### Task a
In the article about Mark Meadows, how old is Meadows?

### Provided text
####################

Trump ally Meadows won’t run again, may join White House

Dec 21, 2019 | 4:13 AM

RALEIGH, N.C. — Republican Rep. Mark Meadows of North Carolina, a top conservative ally of President Donald Trump, said Thursday he won’t seek reelection next year. He is expected to join the Trump administration in a yet-to-be-finalized role.

Now in his seventh year in the House, Meadows has been a leader of hard-right conservatives who repeatedly defied and bedeviled two GOP House speakers. His disruptive tactics seemed to make him a kindred spirit with Trump, and the two men meet and confer often.

Meadows’ name has been floated inside the White House at times as a possible replacement for Acting White House Chief of Staff Mick Mulvaney. But Meadows is instead currently expected to join the White House in a yet-to-be-finalized senior adviser or strategist role, according to two people familiar with the situation who spoke on condition of anonymity to discuss private deliberations.

While Meadows had openly expressed his desire to serve as Trump’s chief of staff in the past, he is not expected to replace anyone currently working at the White House.

And one of those people said they expected the role to be temporary, with Meadows eventually returning to the private sector.

Meadows told reporters Thursday that joining Trump’s White House staff or presidential campaign “are certainly options,” but remained vague.

The 60-year-old lawmaker declined to rule out taking a new post and leaving Congress before his two-year term expires.

“I plan to continue to help the president and the administration, and how we do that and in what capacity has yet to be defined,” he told reporters.

####################

### A run of records
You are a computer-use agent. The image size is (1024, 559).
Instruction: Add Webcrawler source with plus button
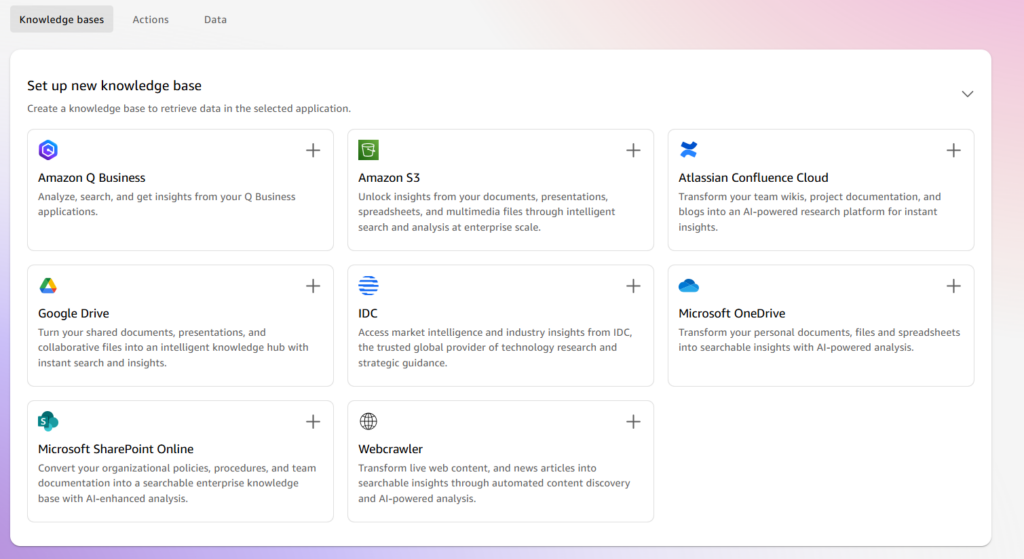pos(633,421)
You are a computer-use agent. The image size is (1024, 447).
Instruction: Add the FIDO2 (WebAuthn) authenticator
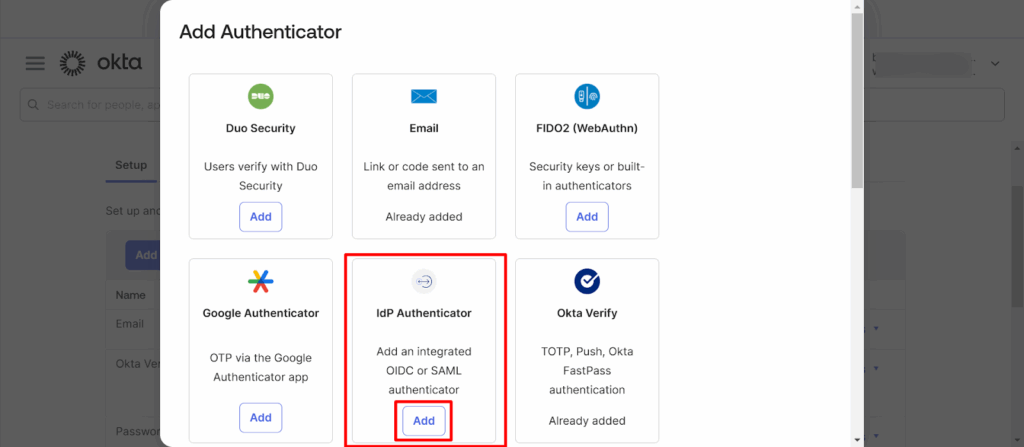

####################

### Task b
Rewrite all the records above, switching "computer-use agent" to "desktop assistant" and leaving everything else unchanged. Omit the pictures from your answer.

### Exercise result a
He is 60 years old.

### Exercise result b
You are a desktop assistant. The image size is (1024, 559).
Instruction: Add Webcrawler source with plus button
pos(633,421)
You are a desktop assistant. The image size is (1024, 447).
Instruction: Add the FIDO2 (WebAuthn) authenticator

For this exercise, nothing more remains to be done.